Угрюмый слуга, он же кучер, прислуживал, ставя тарелки, будто знаки препинания.
— Смотри-ка! — оживился бурмистр Данилов. — Провизия-то у тебя царская. И балычок, и икорочка!
— Да, да… — сделал приглашающий жест Нартов. — Пока еще при дворе на кошт зачислен. А вот та вдова Грачева и ее дочка, которых ты ко мне прислал…
— Они тебе помогают?
— Погоди, погоди… Помогают, конечно, я просто хотел сказать, что тоже провизии ради… Но об этом потом. Дай мне досказать ту мою мысль.
Он подлил питья, приговаривая, — это, мол, зельице собственноручного настоя. На траве приготовлено, на камчужнице, которая, однако, не по глухоманям сбиралась, а здесь, в блистательной столице, по берегам речки Мьи.
Данилов вежливо похваливал, а его приятель, отослав слугу, понизил голос:
— И знаешь, когда я все это понял? На следующий же день после погребения императора нашего. Прихожу я, как обычно, чуть свет в токарную комнату в Зимнем дворце. Смотрю: в прихожей кабинет-секретарь толчется, Макаров, с папкой дел наиважнейших, еще кое-кто… Никого, говорят, в покои не пускают, только по заблаговременному докладу. И Левенвольда смазливая рожа торчит поперек дверей.

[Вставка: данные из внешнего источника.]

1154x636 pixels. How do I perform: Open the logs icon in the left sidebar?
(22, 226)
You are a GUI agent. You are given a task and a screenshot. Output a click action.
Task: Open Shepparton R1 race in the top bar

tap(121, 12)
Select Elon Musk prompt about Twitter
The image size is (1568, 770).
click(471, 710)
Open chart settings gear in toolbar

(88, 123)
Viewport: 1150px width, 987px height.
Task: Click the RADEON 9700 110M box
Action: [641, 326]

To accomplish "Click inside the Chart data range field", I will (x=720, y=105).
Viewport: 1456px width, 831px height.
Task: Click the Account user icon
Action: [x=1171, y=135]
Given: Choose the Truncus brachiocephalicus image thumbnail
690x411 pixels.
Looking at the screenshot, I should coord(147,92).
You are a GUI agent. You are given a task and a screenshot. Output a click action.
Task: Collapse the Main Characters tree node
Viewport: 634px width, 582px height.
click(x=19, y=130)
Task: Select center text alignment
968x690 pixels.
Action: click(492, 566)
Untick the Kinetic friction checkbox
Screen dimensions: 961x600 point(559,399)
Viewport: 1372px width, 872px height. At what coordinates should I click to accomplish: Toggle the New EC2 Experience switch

Он выпил и горестно махнул рукой.
— А прежде-то, бывало, кто только не шел — и генерал, и подрядчик, и сенатор, и инженер. И всякому свободный доступ был, лишь бы дело с собою нес.
— А дом-то свой чего же все-таки не заселяешь? — опять перебил его бурмистр Данилов.
— Дом! — Нартов поднял обе ладони, как бы желая показать, какова эта обуза. — Дом! Я его пока внайм отдал. Тут по всей Морской слободке, что на большой улице, что на малой, даже на луговине, которая выходит к речке Мойке, везде понаоткрывались вольные дома. Где вином торгуют, где пляшут, где играют в зернь. Иноземцев понаехало — нашествие языков! Прямо как в писании — Гог и Магог! Да и русские, которые живут в Санктпетербурге, все теперь старую московскую чинность за нуднейшую скуку почитают. Подавай им Венецию или Амстердам.